El pago lo hacen mensualmente y no ven reflejada la reinversión en las zonas, donde se pagan por el derecho al uso del espacio público.
Edison Puentes, presidente de la Asociación Colombiana de la Industria Gastronómica (Acodrés) capítulo Tolima, mostró su inconformismo con el cobro del uso del espacio público, el cual, no se ve reflejado en reinversión en las zonas.
Los cobros implementados por el uso y aprovechamiento del espacio público, se hacen desde la promulgación del decreto 378 en 2017, expedido en el mandato de Guillermo Alfonso Jaramillo y los propietarios de establecimientos han visto un incremento en sus gastos operativos debido a la tarifa que deben pagar por el uso de los antejardines, y las ventas no han sido las mejores durante.
“El decreto 378 lo dejó el alcalde Jaramillo en el 2017, ahora sobre el uso y el aprovechamiento del espacio público, es un tema muy sensible para la comunidad, entonces yo lo primero que le quiero decir es que se está cobrando a los restaurantes por el uso del antejardín de cada negocio, entonces este antejardín se hace un cobro del salario mínimo legal diario por los metros cuadrados que tenga de ocupación, por un porcentaje que depende del estrato social, el estrato socioeconómico”, explicó Edison Puentes.
Según el presidente de Acodrés, los restaurantes que están en estrato 3 y 4 están pagando al 70%. Está pagando $32.250 metros por metro cuadrado de espacio público.
“Nosotros decimos si lo pagamos, pero ¿qué se está haciendo con esta plata?
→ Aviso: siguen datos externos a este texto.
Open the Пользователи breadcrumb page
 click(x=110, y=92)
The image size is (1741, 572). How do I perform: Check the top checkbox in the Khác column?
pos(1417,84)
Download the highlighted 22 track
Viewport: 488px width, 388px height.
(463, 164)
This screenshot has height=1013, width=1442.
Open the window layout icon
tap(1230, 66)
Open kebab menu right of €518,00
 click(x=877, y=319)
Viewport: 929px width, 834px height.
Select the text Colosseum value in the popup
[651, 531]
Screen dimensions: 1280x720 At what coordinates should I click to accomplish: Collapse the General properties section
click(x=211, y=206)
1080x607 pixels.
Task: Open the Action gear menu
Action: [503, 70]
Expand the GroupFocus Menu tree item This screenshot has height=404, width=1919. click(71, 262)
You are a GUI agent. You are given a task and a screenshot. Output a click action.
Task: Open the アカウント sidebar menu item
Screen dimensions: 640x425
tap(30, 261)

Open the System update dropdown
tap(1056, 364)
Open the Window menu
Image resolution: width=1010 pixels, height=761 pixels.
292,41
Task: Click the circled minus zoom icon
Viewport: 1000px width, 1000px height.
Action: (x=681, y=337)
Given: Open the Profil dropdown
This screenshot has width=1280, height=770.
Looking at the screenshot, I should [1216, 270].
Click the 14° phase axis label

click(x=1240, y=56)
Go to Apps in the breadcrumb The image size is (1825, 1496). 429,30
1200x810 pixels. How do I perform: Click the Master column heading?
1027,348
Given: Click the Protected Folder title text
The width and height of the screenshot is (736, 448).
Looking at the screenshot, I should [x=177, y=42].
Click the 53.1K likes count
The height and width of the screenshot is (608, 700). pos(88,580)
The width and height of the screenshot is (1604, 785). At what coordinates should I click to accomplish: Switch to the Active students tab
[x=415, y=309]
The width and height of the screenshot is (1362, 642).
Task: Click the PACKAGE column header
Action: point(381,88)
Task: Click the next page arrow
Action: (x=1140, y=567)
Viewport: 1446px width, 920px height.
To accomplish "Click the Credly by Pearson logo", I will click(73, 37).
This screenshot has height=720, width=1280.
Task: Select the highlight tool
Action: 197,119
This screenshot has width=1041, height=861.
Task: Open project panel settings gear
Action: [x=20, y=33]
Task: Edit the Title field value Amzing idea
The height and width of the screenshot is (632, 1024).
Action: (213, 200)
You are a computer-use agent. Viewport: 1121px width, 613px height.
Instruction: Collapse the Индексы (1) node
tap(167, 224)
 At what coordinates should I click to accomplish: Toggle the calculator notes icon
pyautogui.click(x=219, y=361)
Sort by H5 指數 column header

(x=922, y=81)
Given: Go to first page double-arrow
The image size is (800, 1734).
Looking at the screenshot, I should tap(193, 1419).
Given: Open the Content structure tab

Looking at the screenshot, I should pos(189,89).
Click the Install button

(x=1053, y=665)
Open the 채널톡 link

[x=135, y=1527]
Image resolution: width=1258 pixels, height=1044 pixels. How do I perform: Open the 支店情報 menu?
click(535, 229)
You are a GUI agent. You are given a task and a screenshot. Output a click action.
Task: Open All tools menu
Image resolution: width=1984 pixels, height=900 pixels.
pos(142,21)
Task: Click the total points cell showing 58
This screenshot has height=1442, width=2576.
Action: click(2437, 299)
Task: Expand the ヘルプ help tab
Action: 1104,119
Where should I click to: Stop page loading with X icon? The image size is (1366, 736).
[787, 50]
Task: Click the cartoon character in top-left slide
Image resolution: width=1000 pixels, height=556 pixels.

La retribución sería para la comunidad, para el embellecimiento de las zonas, para el mejoramiento de las zonas. Es lo que no estamos viendo que se está retribuyendo”, dijo Puentes.
Los empresarios expresan su preocupación por la falta de reinversión de estos fondos en el embellecimiento y mantenimiento de las áreas públicas, y su solicitud sería que, “si se puede erogar sería perfecto, pero si se puede estudiar y bajarle un poco, ya que las ventas de la realidad estamos pasando unas ventas difíciles, ya hemos dos años con unas ventas bien difíciles, han bajado más de 30% las ventas, si se repuntan ocasiones, pero no podemos estar pensando que podamos vivir de unas ventas de fin de semana nomás o de fechas especiales”.
Además, los restauranteros han señalado que, tras dos años de ventas difíciles, han experimentado una caída de más del 30% en sus ingresos, lo que agrava aún más la situación. “Lo que nosotros decimos, si lo pagamos, pero que se vean reinvertidos en las zonas, en los parques de las zonas, en la iluminación, en la calle, que sean retribución a la comunidad, en las zonas gastronómicas”, dijo el Presidente de Acodrés.
Ante este panorama, los comerciantes están solicitando una revisión del decreto, con la esperanza de que se evalúe la posibilidad de reducir los costos o incluso derogar la normativa.